** ASSIGNED TASK **
Line count for "logo": state how many lines of the data below include it, and output nothing more.

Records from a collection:
Start of Block
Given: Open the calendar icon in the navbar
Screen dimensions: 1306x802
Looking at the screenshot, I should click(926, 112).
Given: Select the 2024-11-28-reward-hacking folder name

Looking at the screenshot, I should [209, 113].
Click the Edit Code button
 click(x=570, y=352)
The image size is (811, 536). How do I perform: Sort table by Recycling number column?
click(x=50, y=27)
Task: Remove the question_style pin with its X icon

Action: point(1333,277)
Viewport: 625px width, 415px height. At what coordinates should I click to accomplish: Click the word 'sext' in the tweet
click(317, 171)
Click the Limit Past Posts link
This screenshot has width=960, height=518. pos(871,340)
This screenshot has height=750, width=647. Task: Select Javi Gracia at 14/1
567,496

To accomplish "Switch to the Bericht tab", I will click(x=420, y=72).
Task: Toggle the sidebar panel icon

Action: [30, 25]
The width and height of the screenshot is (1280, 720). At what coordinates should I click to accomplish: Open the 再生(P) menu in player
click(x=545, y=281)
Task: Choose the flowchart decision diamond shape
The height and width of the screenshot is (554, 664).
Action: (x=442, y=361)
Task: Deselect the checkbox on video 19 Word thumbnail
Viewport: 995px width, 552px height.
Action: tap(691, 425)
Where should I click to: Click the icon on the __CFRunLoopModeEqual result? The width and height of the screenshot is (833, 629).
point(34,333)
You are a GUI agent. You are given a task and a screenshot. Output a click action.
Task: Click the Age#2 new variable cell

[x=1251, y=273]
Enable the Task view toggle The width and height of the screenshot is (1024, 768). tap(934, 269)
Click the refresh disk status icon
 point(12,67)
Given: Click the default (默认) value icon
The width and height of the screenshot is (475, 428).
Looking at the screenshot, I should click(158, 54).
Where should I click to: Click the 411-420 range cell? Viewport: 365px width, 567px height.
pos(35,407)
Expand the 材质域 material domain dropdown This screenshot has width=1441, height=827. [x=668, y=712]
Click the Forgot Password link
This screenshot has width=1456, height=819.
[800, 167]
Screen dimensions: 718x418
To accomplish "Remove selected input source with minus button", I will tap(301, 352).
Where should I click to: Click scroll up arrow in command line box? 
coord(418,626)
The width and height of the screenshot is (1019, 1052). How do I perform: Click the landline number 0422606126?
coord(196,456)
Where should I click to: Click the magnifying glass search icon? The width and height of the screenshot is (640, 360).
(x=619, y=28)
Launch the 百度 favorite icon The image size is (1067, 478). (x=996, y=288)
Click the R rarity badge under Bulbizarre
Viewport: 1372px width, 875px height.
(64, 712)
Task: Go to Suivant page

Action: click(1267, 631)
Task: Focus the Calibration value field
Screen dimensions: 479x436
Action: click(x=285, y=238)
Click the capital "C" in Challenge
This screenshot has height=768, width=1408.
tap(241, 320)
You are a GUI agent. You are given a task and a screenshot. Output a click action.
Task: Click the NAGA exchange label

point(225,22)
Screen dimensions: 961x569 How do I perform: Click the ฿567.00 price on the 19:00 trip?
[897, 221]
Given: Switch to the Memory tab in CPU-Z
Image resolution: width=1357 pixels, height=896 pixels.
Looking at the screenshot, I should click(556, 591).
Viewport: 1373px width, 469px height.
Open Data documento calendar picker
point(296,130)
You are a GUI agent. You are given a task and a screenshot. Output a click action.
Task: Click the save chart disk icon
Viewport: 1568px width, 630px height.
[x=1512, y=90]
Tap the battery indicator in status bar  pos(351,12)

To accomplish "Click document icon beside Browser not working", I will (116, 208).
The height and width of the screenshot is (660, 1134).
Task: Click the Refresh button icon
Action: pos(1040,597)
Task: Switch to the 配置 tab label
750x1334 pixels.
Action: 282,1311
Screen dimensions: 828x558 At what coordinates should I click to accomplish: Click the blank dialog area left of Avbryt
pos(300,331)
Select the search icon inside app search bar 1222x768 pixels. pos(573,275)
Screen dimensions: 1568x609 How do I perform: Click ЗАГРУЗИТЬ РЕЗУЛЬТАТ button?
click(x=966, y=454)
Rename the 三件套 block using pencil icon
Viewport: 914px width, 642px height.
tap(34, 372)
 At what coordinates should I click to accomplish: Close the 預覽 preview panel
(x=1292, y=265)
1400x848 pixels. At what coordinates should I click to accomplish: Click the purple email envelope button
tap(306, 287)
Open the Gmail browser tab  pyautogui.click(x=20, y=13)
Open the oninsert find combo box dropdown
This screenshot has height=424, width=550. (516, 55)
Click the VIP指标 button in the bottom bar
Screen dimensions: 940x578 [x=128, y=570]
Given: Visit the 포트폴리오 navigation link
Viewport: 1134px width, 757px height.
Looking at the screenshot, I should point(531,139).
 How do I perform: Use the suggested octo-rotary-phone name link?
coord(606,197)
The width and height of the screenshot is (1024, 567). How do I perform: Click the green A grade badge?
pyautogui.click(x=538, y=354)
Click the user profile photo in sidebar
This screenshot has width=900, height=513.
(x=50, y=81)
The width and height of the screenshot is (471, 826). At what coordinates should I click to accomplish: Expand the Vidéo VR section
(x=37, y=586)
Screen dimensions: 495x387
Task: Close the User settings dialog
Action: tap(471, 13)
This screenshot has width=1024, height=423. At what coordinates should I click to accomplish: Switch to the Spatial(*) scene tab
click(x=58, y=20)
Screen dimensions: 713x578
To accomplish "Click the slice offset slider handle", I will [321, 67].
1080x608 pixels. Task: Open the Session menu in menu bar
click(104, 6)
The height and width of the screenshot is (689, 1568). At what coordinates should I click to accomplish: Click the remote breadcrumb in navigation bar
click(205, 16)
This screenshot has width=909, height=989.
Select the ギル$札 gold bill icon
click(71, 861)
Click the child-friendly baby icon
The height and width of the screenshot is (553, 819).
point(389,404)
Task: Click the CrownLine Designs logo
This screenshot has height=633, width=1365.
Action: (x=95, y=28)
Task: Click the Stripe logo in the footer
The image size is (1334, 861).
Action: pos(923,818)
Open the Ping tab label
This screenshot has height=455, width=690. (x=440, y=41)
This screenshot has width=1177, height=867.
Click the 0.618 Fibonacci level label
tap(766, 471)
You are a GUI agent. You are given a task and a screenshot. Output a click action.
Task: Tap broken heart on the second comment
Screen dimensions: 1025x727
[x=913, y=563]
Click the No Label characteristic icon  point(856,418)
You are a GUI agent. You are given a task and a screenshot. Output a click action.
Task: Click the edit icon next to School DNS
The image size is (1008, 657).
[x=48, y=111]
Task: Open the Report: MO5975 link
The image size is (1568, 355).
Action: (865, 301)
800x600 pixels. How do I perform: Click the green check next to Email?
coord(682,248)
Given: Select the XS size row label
End of Block
** THE ANSWER **
2